ACTIVITY: Copy the part of the Thanksgiving post that opens with the words containing "I still haven’t" and closes with "us for Thanksgiving.", renaming "turkey" to "ham" throughout.

Thursday, November 28, 2013

My Thanksgiving Wish


While today is nationally celebrated as Thanksgiving, today is also special in our household as it is my daughter’s third birthday. To make sure she has a special day all to herself, though, we will be celebrating on Saturday.  More than anything else she wants, including a Doc McStuffins doll and a live puppy (sorry kid, so not happening), she keeps informing me, “I want Paris home for my party.”  I was also told, “Guess what, Momma? Paris is my cousin, but she is also my best friend. I want Paris at my party.”
 

 I still haven’t had the heart to tell my daughter that Paris can’t make it home for her party because she’s too young to travel without her mom and we don’t get to see Aunt Kelly over the Thanksgiving holidays -- ever.  

Once my sister took a management job for a popular retail chain, that was the end of our whole family sitting around a table eating turkey and drinking cheap wine.  Black Friday became the outranking, capitalist celebration that pulled my sibling away from her family.  It has been more than five years since she has shared a table with us for Thanksgiving.

SUPPLIED MATERIAL:

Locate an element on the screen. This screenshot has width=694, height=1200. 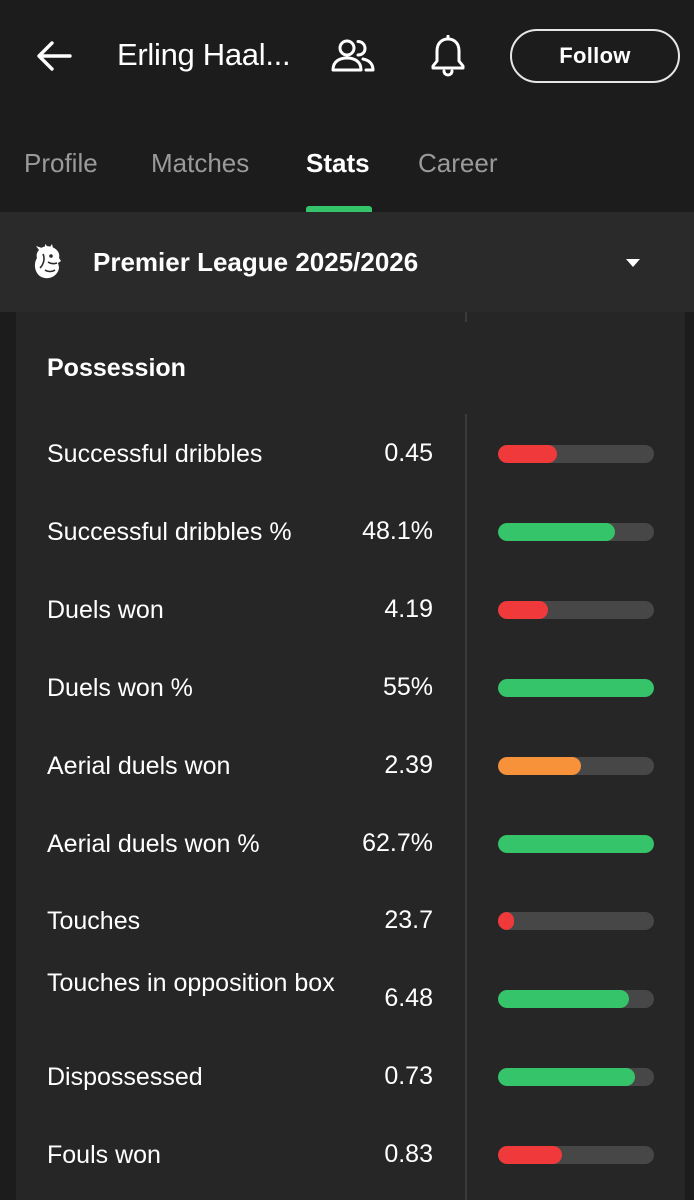
stat-label: Touches in opposition box is located at coordinates (191, 983).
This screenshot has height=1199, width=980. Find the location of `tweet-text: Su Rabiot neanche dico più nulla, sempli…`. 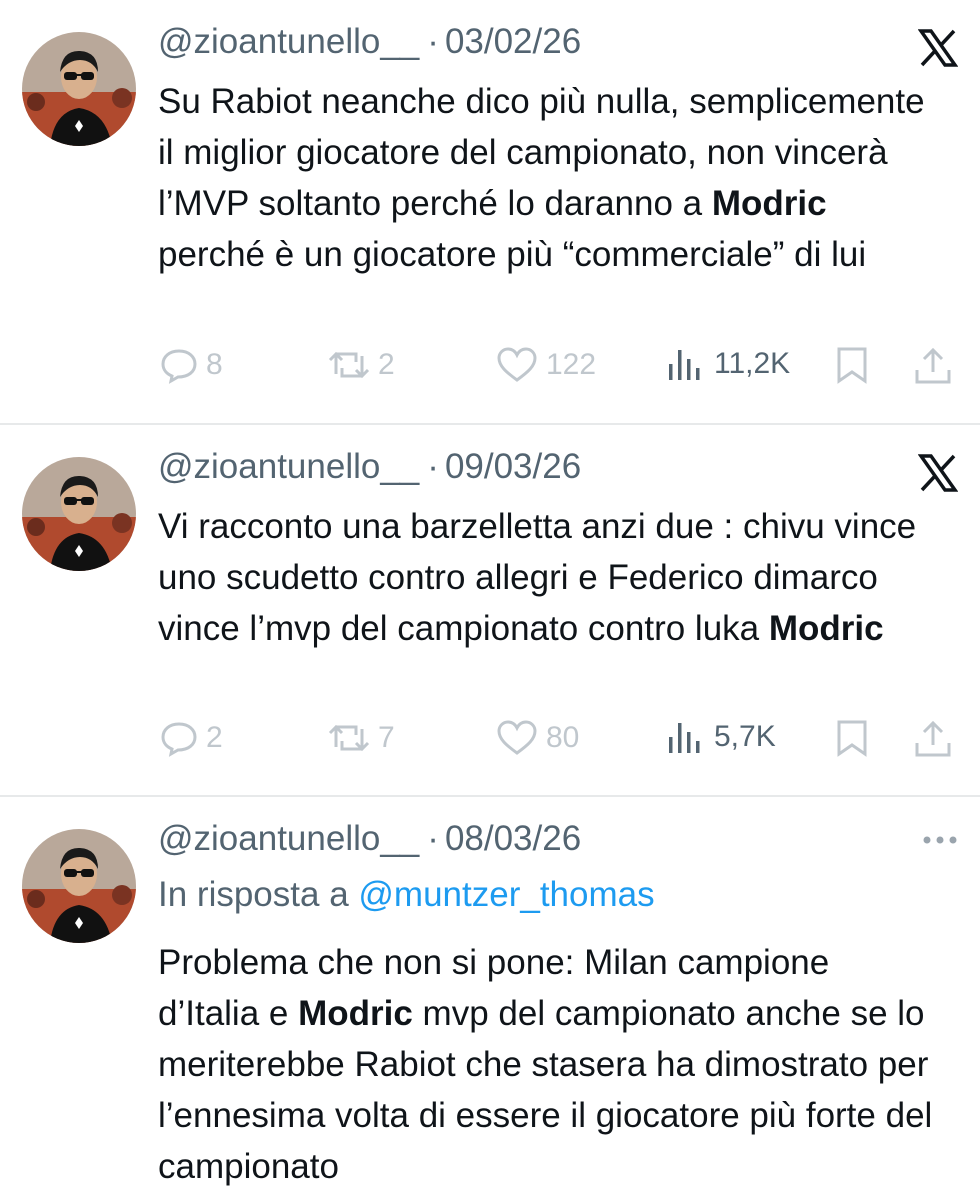

tweet-text: Su Rabiot neanche dico più nulla, sempli… is located at coordinates (549, 178).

RESPONSE BOX:
I still haven’t had the heart to tell my daughter that Paris can’t make it home for her party because she’s too young to travel without her mom and we don’t get to see Aunt Kelly over the Thanksgiving holidays -- ever.  

Once my sister took a management job for a popular retail chain, that was the end of our whole family sitting around a table eating ham and drinking cheap wine.  Black Friday became the outranking, capitalist celebration that pulled my sibling away from her family.  It has been more than five years since she has shared a table with us for Thanksgiving.